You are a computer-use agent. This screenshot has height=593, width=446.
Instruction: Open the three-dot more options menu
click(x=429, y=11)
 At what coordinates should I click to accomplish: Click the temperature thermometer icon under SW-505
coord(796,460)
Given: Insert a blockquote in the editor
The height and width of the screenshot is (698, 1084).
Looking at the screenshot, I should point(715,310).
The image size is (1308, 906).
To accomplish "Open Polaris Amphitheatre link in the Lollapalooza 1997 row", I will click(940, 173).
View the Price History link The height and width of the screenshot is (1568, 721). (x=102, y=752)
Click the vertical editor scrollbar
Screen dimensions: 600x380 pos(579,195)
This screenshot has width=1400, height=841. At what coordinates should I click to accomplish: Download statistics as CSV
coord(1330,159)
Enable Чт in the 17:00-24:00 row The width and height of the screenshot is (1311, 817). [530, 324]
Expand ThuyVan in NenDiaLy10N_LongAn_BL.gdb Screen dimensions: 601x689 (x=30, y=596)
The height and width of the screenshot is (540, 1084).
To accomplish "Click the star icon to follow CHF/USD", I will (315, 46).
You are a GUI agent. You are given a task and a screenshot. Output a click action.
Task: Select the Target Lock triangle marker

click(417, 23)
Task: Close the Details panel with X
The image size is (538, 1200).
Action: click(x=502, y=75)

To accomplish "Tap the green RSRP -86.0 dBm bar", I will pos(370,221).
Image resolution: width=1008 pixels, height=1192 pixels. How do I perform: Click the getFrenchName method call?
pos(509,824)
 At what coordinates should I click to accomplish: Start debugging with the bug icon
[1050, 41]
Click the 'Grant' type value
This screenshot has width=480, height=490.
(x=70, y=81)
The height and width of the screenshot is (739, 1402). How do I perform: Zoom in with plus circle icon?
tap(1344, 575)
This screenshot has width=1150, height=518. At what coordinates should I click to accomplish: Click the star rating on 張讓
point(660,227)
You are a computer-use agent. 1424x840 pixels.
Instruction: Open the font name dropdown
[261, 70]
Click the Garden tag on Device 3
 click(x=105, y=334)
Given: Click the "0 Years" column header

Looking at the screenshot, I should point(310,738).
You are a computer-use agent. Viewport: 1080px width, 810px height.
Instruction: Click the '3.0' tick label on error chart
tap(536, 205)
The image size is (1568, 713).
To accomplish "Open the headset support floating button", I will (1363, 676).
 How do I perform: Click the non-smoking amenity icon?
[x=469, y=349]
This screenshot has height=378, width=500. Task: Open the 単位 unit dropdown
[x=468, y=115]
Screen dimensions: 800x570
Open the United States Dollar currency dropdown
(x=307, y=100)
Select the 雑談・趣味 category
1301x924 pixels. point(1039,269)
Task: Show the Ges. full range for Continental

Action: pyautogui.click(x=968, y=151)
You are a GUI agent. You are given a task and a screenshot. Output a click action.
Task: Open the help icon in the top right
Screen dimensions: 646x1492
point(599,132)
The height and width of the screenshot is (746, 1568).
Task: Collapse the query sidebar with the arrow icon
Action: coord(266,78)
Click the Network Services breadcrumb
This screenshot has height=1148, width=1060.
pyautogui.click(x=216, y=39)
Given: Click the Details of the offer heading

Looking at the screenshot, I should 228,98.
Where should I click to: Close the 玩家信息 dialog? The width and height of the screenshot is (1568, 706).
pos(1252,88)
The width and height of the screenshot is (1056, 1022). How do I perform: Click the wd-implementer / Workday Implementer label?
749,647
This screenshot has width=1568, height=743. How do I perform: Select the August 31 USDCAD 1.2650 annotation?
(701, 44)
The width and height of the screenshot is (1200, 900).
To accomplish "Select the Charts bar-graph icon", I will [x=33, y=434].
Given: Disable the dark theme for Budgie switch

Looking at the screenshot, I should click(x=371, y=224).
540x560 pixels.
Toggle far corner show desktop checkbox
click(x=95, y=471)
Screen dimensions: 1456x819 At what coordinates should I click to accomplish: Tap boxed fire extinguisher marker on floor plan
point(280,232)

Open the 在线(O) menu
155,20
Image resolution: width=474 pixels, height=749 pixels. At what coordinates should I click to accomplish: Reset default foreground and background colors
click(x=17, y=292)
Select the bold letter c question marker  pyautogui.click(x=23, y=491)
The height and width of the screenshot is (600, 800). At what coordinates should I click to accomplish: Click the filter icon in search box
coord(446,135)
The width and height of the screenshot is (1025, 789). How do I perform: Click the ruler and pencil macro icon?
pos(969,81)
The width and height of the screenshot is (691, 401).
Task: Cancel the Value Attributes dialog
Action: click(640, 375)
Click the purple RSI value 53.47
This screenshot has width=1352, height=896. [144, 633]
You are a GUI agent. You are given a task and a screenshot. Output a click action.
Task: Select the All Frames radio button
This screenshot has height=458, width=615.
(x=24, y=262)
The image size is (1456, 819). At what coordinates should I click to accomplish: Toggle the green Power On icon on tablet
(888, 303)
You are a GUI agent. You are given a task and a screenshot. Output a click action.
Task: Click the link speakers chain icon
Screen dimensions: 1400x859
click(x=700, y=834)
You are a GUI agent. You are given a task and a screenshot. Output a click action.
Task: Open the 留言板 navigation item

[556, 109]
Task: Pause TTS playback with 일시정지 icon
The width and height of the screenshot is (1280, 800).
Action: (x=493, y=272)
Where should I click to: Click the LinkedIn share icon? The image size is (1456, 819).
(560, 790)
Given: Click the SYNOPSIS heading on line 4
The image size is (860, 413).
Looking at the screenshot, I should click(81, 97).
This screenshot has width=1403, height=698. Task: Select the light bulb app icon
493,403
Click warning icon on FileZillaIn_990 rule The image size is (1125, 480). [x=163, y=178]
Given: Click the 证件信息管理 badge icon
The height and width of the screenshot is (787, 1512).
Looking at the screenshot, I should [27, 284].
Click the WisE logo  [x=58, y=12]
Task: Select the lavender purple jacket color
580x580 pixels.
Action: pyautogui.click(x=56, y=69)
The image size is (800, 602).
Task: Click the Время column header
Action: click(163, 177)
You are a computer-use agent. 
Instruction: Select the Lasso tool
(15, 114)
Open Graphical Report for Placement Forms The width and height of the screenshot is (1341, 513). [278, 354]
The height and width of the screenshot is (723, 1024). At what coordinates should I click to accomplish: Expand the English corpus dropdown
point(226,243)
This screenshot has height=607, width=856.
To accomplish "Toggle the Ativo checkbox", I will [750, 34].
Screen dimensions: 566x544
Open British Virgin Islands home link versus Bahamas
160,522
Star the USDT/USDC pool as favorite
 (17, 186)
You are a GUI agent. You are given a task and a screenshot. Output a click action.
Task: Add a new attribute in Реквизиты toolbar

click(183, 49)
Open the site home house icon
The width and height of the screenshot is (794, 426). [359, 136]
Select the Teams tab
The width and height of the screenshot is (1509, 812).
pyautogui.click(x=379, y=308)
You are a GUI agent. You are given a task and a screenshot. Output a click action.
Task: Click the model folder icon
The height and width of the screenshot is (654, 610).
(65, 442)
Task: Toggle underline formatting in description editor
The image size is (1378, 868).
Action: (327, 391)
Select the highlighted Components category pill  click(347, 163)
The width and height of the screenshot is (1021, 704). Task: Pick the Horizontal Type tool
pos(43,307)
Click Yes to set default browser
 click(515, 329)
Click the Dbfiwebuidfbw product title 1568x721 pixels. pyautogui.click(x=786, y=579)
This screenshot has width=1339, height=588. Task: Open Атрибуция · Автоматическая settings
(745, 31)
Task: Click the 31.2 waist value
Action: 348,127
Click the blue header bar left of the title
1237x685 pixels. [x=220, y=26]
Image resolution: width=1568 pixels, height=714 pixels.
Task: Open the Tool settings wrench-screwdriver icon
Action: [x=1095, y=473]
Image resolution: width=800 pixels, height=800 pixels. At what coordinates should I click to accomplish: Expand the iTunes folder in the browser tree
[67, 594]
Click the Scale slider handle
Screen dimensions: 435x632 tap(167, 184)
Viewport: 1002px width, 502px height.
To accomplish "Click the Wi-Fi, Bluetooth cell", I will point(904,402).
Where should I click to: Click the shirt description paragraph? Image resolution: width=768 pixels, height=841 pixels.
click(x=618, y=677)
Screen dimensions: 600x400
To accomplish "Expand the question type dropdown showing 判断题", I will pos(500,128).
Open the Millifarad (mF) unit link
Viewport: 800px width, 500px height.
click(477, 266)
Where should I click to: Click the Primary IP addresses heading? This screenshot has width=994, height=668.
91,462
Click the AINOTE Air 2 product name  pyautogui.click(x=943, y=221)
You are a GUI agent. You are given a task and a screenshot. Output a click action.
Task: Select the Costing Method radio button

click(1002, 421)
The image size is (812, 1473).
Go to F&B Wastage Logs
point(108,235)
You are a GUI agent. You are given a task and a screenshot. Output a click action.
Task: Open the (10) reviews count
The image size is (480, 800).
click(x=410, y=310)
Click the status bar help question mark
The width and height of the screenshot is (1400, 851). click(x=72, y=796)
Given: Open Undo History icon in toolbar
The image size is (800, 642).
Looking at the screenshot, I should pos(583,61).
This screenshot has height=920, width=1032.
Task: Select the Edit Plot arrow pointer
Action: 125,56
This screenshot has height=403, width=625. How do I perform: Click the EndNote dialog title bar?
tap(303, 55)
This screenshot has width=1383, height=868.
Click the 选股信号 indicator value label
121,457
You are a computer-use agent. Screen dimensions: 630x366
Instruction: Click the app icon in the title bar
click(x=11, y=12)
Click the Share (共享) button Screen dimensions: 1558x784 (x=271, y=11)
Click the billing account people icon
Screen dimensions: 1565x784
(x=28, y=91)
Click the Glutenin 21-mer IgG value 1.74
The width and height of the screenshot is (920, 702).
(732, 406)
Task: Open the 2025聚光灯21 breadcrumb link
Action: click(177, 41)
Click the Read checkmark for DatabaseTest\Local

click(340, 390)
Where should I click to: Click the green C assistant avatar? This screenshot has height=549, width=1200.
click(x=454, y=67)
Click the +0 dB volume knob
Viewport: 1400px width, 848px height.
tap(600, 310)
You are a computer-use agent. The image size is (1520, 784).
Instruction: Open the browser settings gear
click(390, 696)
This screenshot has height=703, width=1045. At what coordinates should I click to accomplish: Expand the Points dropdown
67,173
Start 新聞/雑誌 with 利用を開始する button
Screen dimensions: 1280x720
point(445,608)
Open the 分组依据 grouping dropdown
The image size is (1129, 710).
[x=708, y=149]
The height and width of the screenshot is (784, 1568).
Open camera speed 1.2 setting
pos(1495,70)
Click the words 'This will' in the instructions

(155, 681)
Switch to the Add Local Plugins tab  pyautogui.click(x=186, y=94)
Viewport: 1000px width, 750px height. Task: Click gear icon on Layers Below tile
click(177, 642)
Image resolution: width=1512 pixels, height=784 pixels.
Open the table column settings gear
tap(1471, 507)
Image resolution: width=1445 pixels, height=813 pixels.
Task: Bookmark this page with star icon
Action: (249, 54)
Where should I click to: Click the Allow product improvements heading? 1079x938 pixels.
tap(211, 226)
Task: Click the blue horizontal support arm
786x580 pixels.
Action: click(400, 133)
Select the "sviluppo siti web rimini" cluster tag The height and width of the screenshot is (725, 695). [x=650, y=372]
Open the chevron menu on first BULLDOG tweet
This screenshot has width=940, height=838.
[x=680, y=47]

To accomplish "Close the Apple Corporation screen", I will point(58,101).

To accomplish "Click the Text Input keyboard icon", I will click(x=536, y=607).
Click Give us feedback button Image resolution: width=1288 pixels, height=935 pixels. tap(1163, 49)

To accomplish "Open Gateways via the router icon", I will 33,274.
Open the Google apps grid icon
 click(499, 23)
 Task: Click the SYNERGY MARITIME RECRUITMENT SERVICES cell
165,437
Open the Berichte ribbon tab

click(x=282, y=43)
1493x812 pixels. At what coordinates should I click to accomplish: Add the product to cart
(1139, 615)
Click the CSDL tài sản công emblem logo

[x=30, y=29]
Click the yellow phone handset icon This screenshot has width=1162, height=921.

* **Work to do**
Copy the lines of the records exactly, starting at the line that contains "The height and width of the screenshot is (784, 1568)." and ending at the line that contains "Action: (249, 54)".

* **The completed task**
The height and width of the screenshot is (784, 1568).
Open camera speed 1.2 setting
pos(1495,70)
Click the words 'This will' in the instructions

(155, 681)
Switch to the Add Local Plugins tab  pyautogui.click(x=186, y=94)
Viewport: 1000px width, 750px height. Task: Click gear icon on Layers Below tile
click(177, 642)
Image resolution: width=1512 pixels, height=784 pixels.
Open the table column settings gear
tap(1471, 507)
Image resolution: width=1445 pixels, height=813 pixels.
Task: Bookmark this page with star icon
Action: (249, 54)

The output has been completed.